START Data for processing
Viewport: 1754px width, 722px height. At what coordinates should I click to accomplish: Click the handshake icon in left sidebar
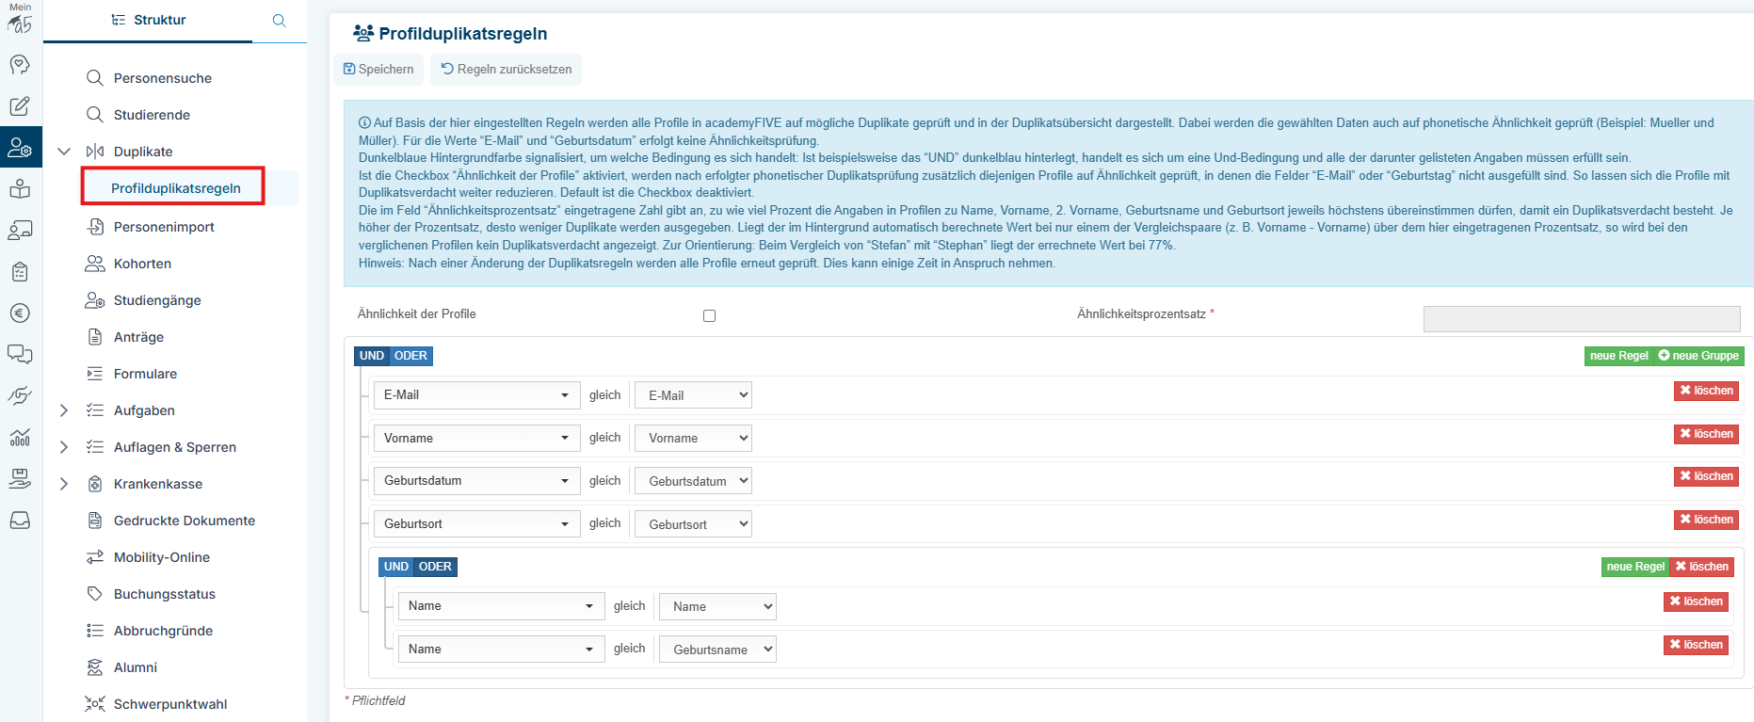click(20, 395)
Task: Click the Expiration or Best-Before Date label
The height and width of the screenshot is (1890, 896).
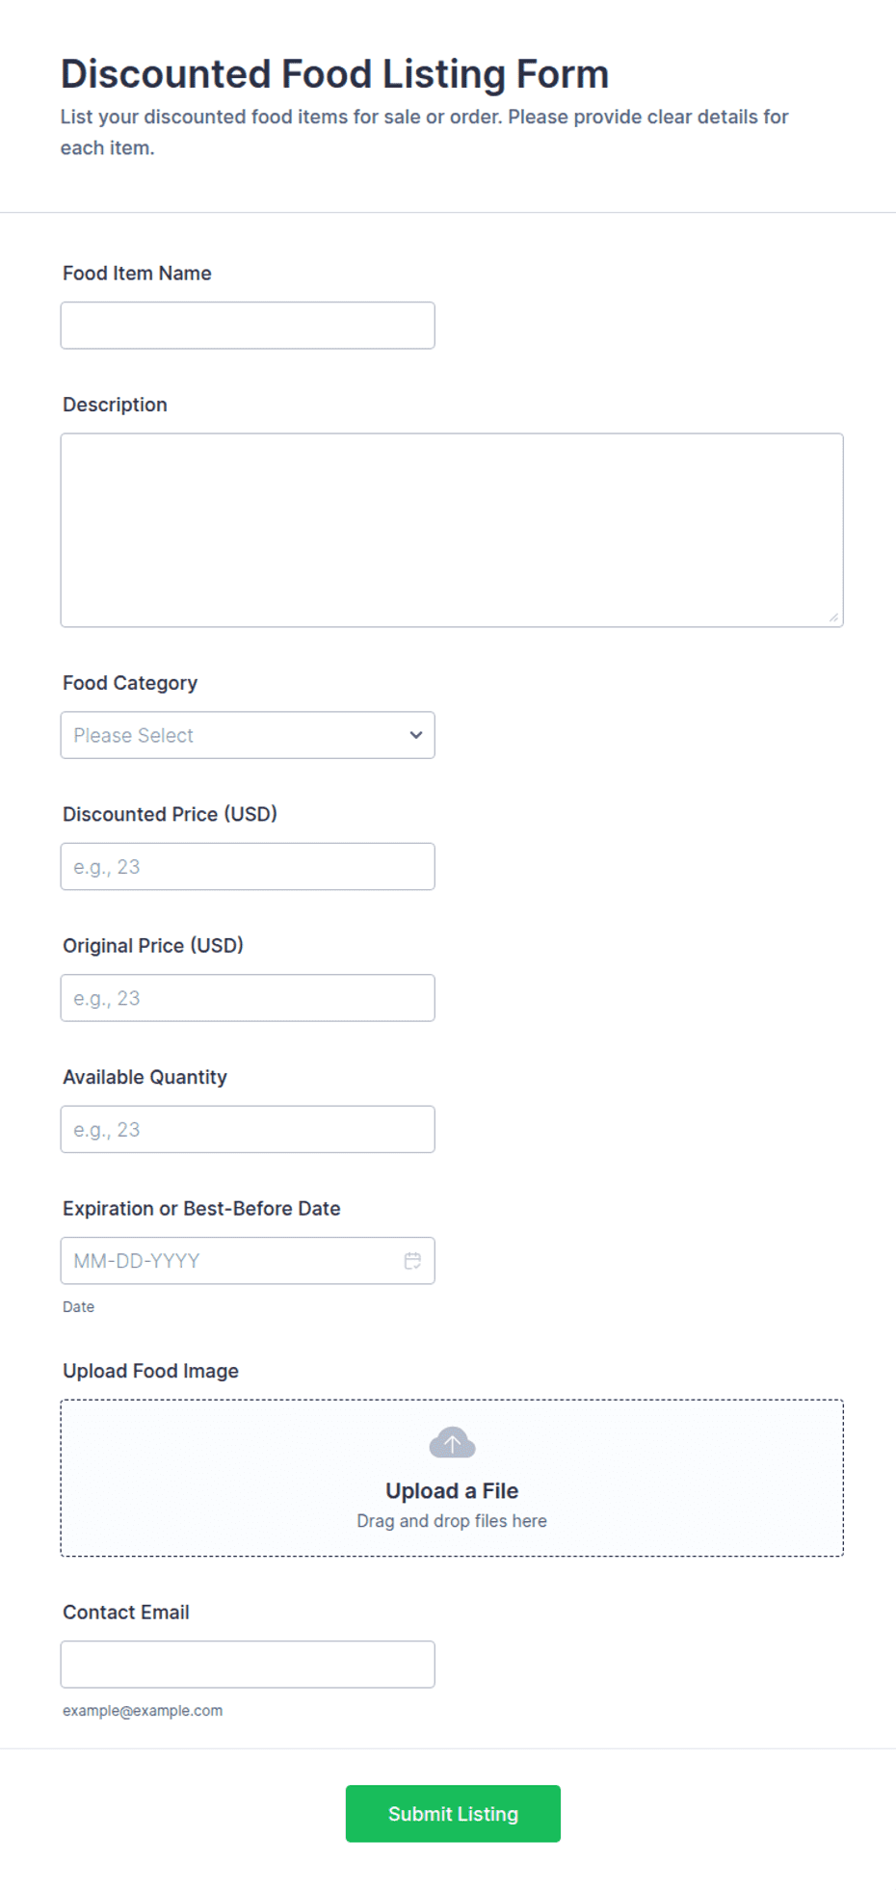Action: tap(201, 1209)
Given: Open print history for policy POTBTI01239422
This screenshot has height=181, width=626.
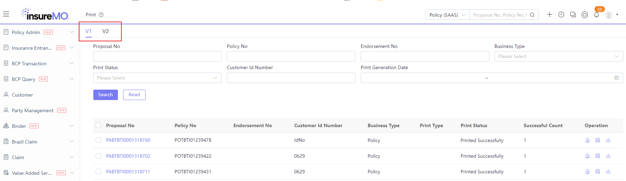Looking at the screenshot, I should 598,156.
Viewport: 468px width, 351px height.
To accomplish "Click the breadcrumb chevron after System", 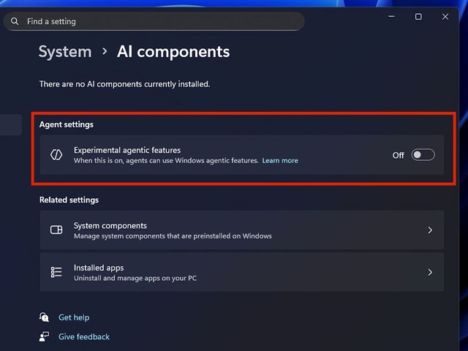I will [x=105, y=52].
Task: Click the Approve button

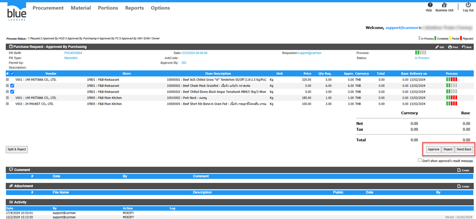Action: (x=433, y=149)
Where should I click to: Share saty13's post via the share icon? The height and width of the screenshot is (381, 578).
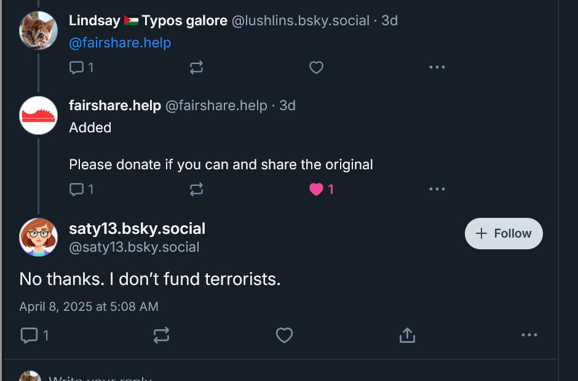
END Data for processing
Give again exactly the lines running from the beginning of the material above through the line that contains "Viewport: 468px width, 351px height.", and leave out every picture.

■ **Solution**
Viewport: 1754px width, 722px height. At what coordinates should I click to accomplish: Click the handshake icon in left sidebar
click(20, 395)
Task: Click the Expiration or Best-Before Date label
The height and width of the screenshot is (1890, 896).
Action: tap(201, 1209)
Given: Open print history for policy POTBTI01239422
This screenshot has height=181, width=626.
Looking at the screenshot, I should 598,156.
Viewport: 468px width, 351px height.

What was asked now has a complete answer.